Inflammaging: Expansion of Molecular Phenotype and Role in Age-Associated Female Infertility

Biomedicines. 2024 Sep 2;12(9):1987. doi: 10.3390/biomedicines12091987.

Abstract

Cellular aging is considered as one of the main factors implicated in female infertility. We evaluated the expression of senescence-associated secretory phenotype (SASP) markers and additional molecular factors in an in vitro model of cellular aging. We induced genotoxic stress (UVB/UVA ray irradiation) in primary human endometrial cells obtained from female subjects of young reproductive age (<35 years of age).
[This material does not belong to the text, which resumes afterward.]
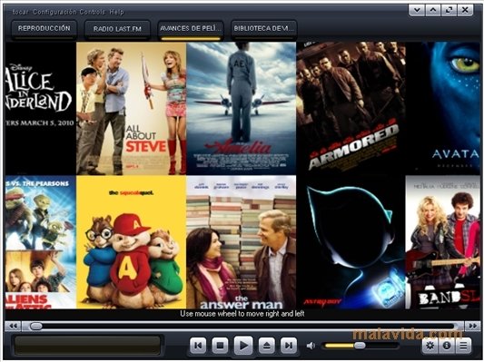Select the Armored movie poster
Viewport: 484px width, 362px height.
point(351,108)
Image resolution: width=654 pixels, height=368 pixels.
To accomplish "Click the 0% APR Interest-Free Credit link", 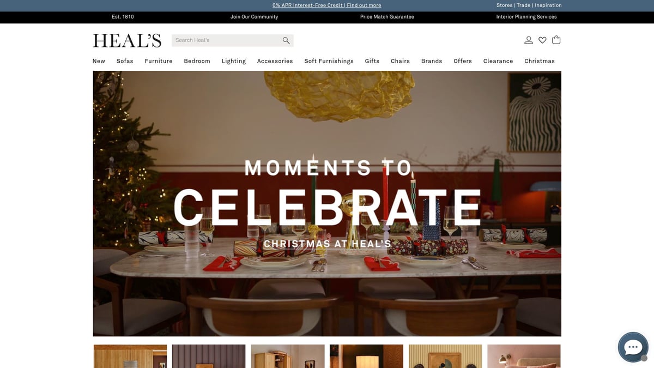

We assessed the expression levels of IL-6, IL-8, IL-1α, MMP3, SIRT-1, SIRT-6, TERF-1, and CALR at the mRNA level by RT-qPCR and at the protein level by immunofluorescence and confocal microscopy in primary human endometrial cells upon induction of genotoxic stress and compared them to untreated cells. Statistically significant differences were found for the expression of SIRT-1, SIRT-6, and TERF, which were found to be decreased upon induction of cell senescence through genotoxic stress, while IL-6, IL-8, IL-1α, MMP3, and p16 were found to be increased in senescent cells. We propose that these molecules, in addition to SAS-linked factors, could represent novel markers, and eventually potential therapeutic targets, for the aging-associated dysfunction of the female reproductive system.

Keywords: SASP; aging; endometrial cells; female infertility; molecular markers.